Little did I know, these were the earliest days of mania. But I actually don’t remember much about my childhood. Another lovely side effect of my beautiful disease, memory inhibition. And what I do remember, I only think of negatively. I remember the anxiety so high that my heart would be beating out of my chest and my muscles would feel stiff. I remember depression so low that the floor of my bedroom was the only place I could be, wailing until my tears turned dry. I remember rage. Oh how I remember rage. I remember kicking a hole in that wall. I remember screaming at the top of my lungs. I remember my vision being blurred with red.
I wasn’t even diagnosed with bipolar disorder until I was 18. It took me moving to Chicago, spending a total of 2 days on my new college campus, then running away to get the diagnose. I don’t blame my doctors though. I’ve had very good doctors. I’m just a really complicated patient. Plus, I didn’t ever understand myself enough to express to the doctors what I needed help with. I didn’t think the anger and rage was unusual. I just thought the anxiety and mania was normal because I didn’t know otherwise. So in those therapy sessions, I only talked about the depression. I only discussed the intense sadness that overcame me and the times I felt like killing myself.

It wasn’t until my “brief college experience” did I open my eyes to the intense high followed by crashing so low. Even then, it wasn’t that clear to me. All I knew was my mind was racing and I felt totally and completely insane. I called up my parents begging for someone to save me and give me a break from my mind. I couldn’t handle being with my thoughts anymore. So they flew me out to their house and signed me up for psychiatry again. It was then when the doctor said, “It’s called mania. You’re a manic depressive.”

And oh I wish it was a quick fix then and there with the diagnosis. It would’ve prevented a whole lot of broken relationships and damaged souls. But again, I’m not that simple. It’s been 6 years and I’m still battling this disease. But now I can confidentially say I am surviving.

I take six different medications on a daily basis. Yes, six. And I wouldn’t hesitate to add more if needed. I dedicate my life to my medications. They have saved me from my mind. I have found a mental illness cocktail that works for me. And after 6 years and 6 medications, I finally feel hope. I see a bright and successful future down the path. And I am excited. And I am happy. Yes, happy.

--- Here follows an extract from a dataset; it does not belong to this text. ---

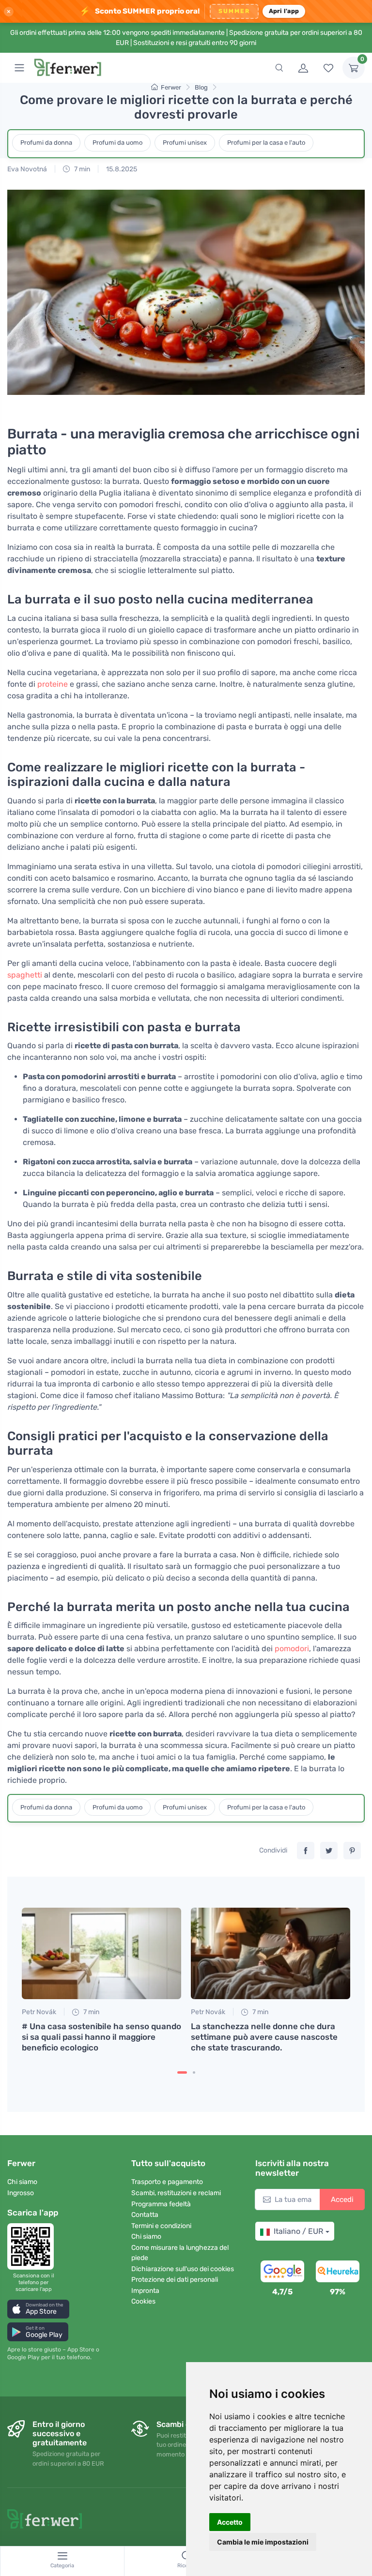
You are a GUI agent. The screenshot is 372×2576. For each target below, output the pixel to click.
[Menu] (19, 67)
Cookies (143, 2301)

If there is one thing I would want people to understand about me, it would be that every day I have to make the decision to get up and be stronger than my illness. That rolling out of bed and getting started with the day takes immense amount of energy. Because every day could have the potential for mania. Honestly, there is not a night that goes by that I don’t wish I could close my eyes and stop my mind forever. But the morning always comes and I always decide to wake up.